WORK TASK
Return, word for word, only the lines of the data below that lie between the line with "Avisarkiv (133, 744)" and the line with "Super godt (58, 2320)", those two lines included.

SUPPLIED RECORDS
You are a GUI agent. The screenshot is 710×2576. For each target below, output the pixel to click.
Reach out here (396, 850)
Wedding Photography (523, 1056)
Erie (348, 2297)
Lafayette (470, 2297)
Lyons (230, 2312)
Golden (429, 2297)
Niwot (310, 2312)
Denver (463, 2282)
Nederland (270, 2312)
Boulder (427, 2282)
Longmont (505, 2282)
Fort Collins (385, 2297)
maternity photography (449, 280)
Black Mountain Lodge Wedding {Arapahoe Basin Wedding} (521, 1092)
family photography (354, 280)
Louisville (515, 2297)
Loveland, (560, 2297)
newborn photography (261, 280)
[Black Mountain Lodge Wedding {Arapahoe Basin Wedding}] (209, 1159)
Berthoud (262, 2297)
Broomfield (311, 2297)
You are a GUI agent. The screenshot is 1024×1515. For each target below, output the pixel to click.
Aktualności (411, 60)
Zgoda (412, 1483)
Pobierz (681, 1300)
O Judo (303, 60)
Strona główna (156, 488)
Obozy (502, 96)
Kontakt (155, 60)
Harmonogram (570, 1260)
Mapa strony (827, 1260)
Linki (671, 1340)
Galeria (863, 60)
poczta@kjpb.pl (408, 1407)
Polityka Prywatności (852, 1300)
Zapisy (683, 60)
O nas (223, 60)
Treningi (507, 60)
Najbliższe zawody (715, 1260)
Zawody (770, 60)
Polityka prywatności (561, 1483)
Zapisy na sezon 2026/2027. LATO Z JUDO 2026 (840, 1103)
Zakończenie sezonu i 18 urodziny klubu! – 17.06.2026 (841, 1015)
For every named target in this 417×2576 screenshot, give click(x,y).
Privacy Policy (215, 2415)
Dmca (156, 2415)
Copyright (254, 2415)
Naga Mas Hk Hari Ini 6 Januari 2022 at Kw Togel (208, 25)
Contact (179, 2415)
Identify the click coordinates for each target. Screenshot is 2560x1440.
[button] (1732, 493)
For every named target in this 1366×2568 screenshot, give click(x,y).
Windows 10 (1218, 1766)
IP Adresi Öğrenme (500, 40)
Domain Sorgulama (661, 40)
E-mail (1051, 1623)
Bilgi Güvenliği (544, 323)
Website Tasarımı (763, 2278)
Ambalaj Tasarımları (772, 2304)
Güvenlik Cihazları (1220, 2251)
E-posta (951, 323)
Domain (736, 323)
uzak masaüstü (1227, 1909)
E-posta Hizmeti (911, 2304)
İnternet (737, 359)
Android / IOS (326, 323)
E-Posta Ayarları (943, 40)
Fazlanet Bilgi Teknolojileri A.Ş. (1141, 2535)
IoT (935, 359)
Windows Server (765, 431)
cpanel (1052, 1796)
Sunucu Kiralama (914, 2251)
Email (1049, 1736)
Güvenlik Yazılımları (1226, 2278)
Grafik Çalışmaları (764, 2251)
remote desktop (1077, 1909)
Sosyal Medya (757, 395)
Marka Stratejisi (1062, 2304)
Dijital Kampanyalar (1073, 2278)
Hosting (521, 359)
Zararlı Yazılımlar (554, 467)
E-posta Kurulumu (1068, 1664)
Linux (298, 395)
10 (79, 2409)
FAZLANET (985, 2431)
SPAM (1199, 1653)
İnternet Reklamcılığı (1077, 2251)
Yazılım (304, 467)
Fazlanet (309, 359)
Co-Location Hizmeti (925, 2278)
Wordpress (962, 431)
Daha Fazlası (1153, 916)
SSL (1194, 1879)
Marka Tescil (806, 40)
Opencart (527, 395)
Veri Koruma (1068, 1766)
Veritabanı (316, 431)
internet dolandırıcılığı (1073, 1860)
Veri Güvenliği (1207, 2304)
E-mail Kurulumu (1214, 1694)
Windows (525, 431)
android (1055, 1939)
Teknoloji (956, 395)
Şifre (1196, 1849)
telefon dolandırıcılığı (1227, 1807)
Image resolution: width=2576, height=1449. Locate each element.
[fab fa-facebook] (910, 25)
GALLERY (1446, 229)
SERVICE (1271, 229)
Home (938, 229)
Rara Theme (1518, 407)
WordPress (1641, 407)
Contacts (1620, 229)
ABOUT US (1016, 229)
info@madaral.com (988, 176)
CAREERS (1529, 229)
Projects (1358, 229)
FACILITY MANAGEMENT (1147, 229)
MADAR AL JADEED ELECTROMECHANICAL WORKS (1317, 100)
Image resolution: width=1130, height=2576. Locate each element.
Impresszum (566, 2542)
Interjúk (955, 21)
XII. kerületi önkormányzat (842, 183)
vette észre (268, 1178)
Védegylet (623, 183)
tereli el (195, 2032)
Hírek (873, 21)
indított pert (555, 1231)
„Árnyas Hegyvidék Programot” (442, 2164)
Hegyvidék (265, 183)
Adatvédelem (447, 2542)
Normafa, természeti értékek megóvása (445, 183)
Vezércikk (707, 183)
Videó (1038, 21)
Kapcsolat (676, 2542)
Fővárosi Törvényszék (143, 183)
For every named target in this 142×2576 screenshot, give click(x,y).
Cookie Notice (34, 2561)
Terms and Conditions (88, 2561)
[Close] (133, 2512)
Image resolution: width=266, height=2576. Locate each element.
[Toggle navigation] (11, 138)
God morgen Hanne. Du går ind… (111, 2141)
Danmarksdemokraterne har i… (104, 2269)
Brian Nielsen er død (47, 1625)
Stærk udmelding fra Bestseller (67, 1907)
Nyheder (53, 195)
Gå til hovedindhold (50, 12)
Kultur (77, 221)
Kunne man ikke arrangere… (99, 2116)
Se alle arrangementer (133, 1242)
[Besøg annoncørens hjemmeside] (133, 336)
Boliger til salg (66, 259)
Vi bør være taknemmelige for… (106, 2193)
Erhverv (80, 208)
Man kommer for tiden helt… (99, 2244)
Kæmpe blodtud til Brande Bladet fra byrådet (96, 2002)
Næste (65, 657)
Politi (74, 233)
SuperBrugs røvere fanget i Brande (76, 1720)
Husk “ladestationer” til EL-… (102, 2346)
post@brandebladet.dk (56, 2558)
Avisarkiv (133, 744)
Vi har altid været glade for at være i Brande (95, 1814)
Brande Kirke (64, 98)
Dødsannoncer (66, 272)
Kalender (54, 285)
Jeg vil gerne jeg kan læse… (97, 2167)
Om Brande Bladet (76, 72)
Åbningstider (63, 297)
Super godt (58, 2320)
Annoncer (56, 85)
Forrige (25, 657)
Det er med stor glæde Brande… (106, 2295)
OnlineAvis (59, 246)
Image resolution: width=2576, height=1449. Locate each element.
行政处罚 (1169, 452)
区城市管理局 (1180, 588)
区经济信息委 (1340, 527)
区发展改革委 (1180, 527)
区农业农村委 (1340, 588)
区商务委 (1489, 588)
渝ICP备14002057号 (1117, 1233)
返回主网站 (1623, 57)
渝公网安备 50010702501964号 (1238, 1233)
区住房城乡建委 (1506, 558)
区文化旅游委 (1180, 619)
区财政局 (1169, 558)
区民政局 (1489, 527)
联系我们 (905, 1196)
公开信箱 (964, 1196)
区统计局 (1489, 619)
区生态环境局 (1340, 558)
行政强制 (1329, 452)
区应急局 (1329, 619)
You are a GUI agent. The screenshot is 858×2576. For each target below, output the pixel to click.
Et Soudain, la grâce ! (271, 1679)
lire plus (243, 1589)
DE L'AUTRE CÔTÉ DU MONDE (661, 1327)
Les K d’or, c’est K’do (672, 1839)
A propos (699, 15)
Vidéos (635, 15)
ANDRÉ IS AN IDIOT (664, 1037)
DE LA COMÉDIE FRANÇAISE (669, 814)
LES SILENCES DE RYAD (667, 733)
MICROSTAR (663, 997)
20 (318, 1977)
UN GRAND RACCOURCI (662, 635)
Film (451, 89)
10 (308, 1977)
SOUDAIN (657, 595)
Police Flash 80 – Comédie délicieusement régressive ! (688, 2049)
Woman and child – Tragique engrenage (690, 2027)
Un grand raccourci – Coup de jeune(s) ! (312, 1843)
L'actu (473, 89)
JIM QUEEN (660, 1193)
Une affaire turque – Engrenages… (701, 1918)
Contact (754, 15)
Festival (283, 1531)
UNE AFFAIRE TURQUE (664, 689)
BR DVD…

REPLY TO THE TASK
Avisarkiv (133, 744)
Vi har altid været glade for at være i Brande (95, 1814)
Brande Kirke (64, 98)
Dødsannoncer (66, 272)
Kalender (54, 285)
Jeg vil gerne jeg kan læse… (97, 2167)
Om Brande Bladet (76, 72)
Åbningstider (63, 297)
Super godt (58, 2320)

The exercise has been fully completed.